Office for Equity, Diversity and Inclusion announces 2017 seed grant recipients

Twenty-nine projects have been selected to receive seed grants to support pilot research or developmental projects on equity, diversity and inclusion. The Office for Equity, Diversity and Inclusion awarded the grants, with support from Chancellor Nicholas S. Zeppos and Provost and Vice Chancellor for Academic Affairs Susan R. Wente.

William Robinson, associate professor of electrical engineering and associate dean in the School of Engineering, and Ebony McGee, assistant professor of diversity and STEM education, were among the recipients for their proposal titled “A National Survey of Black Faculty in Engineering and Computer Science to Quantify the Negative Effects of Racialized Experiences in Academia.”

William Robinson (Vanderbilt University)

“Ebony and I are extremely delighted to be awarded seed funding from the Office for Equity, Diversity and Inclusion,” Robinson said. “This funding will enable a national survey of black faculty in engineering and computer science to understand the extent to which race-related stress has impacted their career trajectory.

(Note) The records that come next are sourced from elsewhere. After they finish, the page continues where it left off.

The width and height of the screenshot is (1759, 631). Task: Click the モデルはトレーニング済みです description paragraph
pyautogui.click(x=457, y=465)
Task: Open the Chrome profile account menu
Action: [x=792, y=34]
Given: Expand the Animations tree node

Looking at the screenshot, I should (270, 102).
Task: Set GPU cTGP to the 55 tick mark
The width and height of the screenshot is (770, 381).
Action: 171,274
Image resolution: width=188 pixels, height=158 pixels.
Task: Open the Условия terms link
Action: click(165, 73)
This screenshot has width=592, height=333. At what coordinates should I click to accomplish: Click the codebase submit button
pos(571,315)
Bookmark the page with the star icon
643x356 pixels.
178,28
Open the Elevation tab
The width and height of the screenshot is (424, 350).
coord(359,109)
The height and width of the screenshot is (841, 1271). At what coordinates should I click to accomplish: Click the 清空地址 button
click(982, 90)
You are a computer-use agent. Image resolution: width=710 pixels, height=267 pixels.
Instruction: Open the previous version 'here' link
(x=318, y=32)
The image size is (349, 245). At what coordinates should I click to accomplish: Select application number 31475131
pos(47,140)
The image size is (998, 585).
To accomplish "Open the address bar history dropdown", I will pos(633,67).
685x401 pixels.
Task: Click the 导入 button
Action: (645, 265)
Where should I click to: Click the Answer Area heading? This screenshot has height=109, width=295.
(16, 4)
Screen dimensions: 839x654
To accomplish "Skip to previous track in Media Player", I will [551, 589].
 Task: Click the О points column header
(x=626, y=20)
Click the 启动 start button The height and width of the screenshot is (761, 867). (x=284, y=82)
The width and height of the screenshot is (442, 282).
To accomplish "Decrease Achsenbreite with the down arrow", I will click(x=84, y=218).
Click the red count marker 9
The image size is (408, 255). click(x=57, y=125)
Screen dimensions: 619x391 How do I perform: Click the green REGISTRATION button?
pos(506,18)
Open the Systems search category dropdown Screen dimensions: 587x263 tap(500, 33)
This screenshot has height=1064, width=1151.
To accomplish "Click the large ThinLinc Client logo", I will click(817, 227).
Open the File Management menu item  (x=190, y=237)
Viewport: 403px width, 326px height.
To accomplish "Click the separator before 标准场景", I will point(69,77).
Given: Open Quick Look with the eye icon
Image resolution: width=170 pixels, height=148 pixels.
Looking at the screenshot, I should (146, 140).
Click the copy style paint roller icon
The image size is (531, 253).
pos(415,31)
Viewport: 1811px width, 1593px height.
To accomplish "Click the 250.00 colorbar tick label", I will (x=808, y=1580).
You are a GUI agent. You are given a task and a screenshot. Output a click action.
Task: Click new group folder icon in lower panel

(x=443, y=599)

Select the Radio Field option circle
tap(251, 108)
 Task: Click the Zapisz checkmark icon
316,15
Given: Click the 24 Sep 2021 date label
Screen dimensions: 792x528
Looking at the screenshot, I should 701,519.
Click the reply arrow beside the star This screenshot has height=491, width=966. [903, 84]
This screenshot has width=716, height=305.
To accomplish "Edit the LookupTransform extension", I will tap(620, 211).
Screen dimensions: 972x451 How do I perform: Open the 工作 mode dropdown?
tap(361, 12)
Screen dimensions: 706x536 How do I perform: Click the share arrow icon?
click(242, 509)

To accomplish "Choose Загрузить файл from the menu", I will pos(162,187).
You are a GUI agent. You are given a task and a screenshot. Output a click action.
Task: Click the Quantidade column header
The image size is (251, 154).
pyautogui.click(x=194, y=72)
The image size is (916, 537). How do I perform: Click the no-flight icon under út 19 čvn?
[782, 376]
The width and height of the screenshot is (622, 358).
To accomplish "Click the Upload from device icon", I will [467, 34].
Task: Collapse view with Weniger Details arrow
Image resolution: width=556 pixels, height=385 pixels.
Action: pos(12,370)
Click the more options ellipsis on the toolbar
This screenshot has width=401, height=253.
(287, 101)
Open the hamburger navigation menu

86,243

“At a time when institutions of higher education are examining their climates and making strides to become more inclusive, we especially need insight to mitigate the negative race-related experiences that can limit the participation of traditionally underrepresented groups in science and engineering,” he said.

An invitation for proposals was extended to staff, faculty and students in March for small seed grants in the amount of $1,000–$10,000, available for immediate use through June 30, 2017. See the full list of awardees on the EDI website.

Monique Robinson-Nichols (Vanderbilt University)
Monique Robinson-Nichols (Vanderbilt University)

Another grant was awarded to Leslie Kirby, principal senior lecturer and director of the Peabody Scholars Program, and Monique Robinson-Nichols, associate dean for students and equity, diversity and inclusion at Peabody College of education and human development. They teamed up for a proposal titled “Cultural Competence Through Communication.”

“The grant will support the inaugural RACE Mentoring conference, with the goal of increasing the Ph.D. pipeline for people of color, assisting doctoral candidates, successful completion, increasing faculty of color’s scholarly publications and presentations, and most significantly, increasing the number of tenured faculty of color,” Robinson-Nichols said.

Final reports regarding the seed grant projects will be submitted to the Office for Equity, Diversity and Inclusion in fall 2017.